● TASK STATEMENT
Update the rows from the line containing "The image size is (576, 1280)." through the line containing "The height and": swap every "screenshot" for "screen", and leave everything else as it is.

● EXCERPTED DATA
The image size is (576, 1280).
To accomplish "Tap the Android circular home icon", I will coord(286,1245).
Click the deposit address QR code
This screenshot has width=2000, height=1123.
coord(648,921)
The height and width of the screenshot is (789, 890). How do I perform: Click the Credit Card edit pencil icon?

---

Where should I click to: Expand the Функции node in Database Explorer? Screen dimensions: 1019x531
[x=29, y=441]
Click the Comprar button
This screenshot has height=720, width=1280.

--

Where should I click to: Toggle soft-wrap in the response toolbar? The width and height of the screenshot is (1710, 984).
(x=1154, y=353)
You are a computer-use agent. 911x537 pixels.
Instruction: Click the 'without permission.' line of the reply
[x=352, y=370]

● RESPONSE TO THIS EXERCISE
The image size is (576, 1280).
To accomplish "Tap the Android circular home icon", I will coord(286,1245).
Click the deposit address QR code
This screen has width=2000, height=1123.
coord(648,921)
The height and width of the screen is (789, 890). How do I perform: Click the Credit Card edit pencil icon?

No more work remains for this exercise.